Each of the above-named proxies present at the Special Meeting, 
either in person or by substitute, shall have and exercise all 
the powers of said proxies hereunder.  This proxy will be voted 
in accordance with the choices specified by the undersigned on 
this proxy.  In their discretion, each of the above-named proxies 
is authorized to vote upon such other business incident to the 
conduct of the Special Meeting as may properly come before the 
Special Meeting or any postponements or adjournments thereof.  IF 
NO INSTRUCTIONS TO THE CONTRARY ARE INDICATED HEREON, THIS PROXY 
WILL BE TREATED AS A GRANT OF AUTHORITY TO VOTE FOR PROPOSAL 
NO. 1 AND ON ANY OTHER MATTERS TO BE VOTED UPON.

The undersigned acknowledges receipt of a copy of the Notice of 
Special Meeting of Stockholders and Joint Proxy Statement/ 
Prospectus relating to the Special Meeting.
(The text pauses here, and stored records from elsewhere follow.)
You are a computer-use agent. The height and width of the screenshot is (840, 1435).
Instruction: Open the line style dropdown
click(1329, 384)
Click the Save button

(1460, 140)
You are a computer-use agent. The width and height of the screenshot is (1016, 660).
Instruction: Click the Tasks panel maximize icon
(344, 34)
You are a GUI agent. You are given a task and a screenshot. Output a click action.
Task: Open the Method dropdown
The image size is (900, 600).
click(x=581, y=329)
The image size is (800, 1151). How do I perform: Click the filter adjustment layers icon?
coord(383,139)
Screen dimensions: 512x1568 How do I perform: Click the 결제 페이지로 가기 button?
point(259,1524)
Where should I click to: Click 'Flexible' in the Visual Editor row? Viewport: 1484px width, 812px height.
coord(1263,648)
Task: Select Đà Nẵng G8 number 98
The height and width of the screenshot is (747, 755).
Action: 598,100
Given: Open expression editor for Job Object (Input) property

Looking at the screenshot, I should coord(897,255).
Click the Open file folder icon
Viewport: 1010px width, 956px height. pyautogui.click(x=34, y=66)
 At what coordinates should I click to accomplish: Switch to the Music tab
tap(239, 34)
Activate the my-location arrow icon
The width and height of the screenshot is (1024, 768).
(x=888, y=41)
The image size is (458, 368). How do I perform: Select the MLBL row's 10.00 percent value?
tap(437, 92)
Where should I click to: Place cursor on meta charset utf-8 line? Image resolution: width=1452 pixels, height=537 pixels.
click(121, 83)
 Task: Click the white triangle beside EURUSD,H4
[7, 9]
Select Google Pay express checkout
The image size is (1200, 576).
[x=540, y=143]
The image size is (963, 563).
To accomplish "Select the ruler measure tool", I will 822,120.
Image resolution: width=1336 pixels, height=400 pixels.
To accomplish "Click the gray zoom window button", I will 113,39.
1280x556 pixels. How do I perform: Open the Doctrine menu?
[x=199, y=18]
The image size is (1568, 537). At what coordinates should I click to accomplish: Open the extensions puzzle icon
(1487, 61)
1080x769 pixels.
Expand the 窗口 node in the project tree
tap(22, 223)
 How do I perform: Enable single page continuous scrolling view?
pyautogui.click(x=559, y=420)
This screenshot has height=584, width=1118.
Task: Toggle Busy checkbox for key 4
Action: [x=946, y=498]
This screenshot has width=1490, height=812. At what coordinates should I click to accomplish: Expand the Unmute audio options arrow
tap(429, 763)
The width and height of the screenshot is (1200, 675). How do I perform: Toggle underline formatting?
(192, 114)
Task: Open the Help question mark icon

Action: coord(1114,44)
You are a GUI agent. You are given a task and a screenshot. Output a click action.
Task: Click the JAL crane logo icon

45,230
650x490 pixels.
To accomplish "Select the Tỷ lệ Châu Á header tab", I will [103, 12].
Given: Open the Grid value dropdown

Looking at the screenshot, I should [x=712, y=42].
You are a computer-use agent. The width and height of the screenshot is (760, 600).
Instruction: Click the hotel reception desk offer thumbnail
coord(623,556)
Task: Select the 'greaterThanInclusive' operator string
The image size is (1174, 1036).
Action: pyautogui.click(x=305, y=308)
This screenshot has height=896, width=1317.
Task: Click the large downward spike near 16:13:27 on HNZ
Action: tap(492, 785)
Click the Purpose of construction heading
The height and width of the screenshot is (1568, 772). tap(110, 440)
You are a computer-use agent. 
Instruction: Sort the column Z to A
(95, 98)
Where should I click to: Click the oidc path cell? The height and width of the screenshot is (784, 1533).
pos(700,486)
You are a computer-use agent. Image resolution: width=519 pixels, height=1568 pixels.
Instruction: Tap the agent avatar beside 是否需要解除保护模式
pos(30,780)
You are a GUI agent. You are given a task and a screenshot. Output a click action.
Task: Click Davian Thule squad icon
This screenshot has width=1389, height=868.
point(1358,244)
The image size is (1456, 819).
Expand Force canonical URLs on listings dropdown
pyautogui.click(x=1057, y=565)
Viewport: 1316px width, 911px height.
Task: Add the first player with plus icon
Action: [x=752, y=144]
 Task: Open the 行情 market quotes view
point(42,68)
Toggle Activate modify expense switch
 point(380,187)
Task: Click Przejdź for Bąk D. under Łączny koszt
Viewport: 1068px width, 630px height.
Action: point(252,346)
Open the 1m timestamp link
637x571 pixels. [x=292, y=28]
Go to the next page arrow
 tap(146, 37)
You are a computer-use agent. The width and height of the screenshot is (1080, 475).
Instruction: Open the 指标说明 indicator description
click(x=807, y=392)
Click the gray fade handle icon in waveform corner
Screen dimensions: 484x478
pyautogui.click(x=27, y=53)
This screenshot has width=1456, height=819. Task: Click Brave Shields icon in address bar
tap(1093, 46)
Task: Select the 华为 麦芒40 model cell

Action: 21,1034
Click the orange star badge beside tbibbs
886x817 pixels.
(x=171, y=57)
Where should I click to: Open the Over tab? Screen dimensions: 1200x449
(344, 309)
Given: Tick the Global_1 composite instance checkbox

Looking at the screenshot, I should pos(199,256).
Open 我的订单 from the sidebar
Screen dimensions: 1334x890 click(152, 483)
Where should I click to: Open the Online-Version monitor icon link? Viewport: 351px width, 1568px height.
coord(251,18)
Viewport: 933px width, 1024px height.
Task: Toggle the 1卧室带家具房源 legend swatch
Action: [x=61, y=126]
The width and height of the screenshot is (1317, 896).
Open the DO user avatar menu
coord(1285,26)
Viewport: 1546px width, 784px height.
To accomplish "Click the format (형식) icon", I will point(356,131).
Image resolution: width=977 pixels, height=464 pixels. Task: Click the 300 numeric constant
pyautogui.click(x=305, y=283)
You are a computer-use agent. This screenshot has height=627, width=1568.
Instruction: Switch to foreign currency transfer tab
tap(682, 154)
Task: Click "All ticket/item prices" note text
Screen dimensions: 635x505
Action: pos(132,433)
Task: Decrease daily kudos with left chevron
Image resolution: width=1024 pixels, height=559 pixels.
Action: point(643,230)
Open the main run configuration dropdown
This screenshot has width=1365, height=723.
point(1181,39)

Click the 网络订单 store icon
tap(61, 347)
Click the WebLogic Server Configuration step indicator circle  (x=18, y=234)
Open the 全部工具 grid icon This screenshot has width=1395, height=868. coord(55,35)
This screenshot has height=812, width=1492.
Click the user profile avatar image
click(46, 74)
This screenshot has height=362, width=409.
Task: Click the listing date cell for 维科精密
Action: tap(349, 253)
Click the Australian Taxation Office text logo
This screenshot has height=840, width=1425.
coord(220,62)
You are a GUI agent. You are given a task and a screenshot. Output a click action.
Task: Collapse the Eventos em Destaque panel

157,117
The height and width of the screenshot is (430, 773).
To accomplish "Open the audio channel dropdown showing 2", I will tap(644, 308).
IMPORTANT:  In signing this proxy please sign exactly as your 
name(s) is (are) shown on the share certificate to which the 
proxy applies.  When signing as an attorney, executor, 
administrator, trustee or guardian, please give your full title 
as such.  If a corporation, please sign in full corporate name by 
the President or other authorized officer.  If a partnership, 
please sign in partnership name by an authorized person.  EACH 
JOINT TENANT MUST SIGN.

THE BOARD OF DIRECTORS RECOMMENDS A VOTE FOR PROPOSAL NO. 1

Please sign your name.

Signature: _______________ Date:  __________

Signature: _______________ Date:  __________



<PAGE>
                                                                    EXHIBIT 99.2
 
PROXY
 
                      TECHNOLOGY MODELING ASSOCIATES, INC.
          THIS PROXY IS SOLICITED ON BEHALF OF THE BOARD OF DIRECTORS
 
    The undersigned shareholder of Technology Modeling Associates, Inc., a
California corporation (the "Company"), appoints Roy E. Jewell and Bennet
Weintraub with full power to appoint a substitute, as the undersigned's proxy to
vote and otherwise represent all shares of the Company's stock held by the
undersigned at the Company's Special Meeting of Shareholders to be held at the
Company at 595 Lawrence Expressway, Sunnyvale, California 95086 on January 15,
1998 at 10:00 a.m., and at any continuations or adjournments thereof, as
specified below upon the following proposal and in his discretion upon such
other matters as may properly come before the meeting.
 
    1.  Proposal to approve and adopt the Agreement and Plan of Reorganization
and the Merger, which transaction provides for, among other things: the Merger
of a wholly-owned subsidiary of Avant! Corporation with and into TMA, with the
result that TMA will become a wholly-owned subsidiary of Avant! and the
conversion of each outstanding share of Common Stock into a fraction of a share
of Common Stock of Avant! equal to the Exchange Ratio, all as described in the
accompanying Joint Proxy Statement/Prospectus.
 
            / /  FOR            / /  AGAINST            / /  ABSTAIN
                                          Date _________________________________
                                          ______________________________________
                                          ______________________________________
 
                                                       Signature(s)
 
                                          Note: Please date and sign exactly as
                                          name appears hereon. When signing as
                                          attorney, personal representative,
                                          executor, administrator, trustee or
                                          guardian, please give full title as
                                          such. If a corporation, please sign in
                                          full corporate name by an authorized
                                          officer. If a partnership, please sign
                                          in partnership name by an authorized
                                          person.
 
                                          WHETHER OR NOT YOU EXPECT TO ATTEND
                                          THE MEETING, PLEASE COMPLETE, DATE AND
                                          SIGN THE ACCOMPANYING PROXY AND RETURN
                                          IT PRIOR TO THE MEETING IN THE
                                          ENCLOSED ENVELOPE.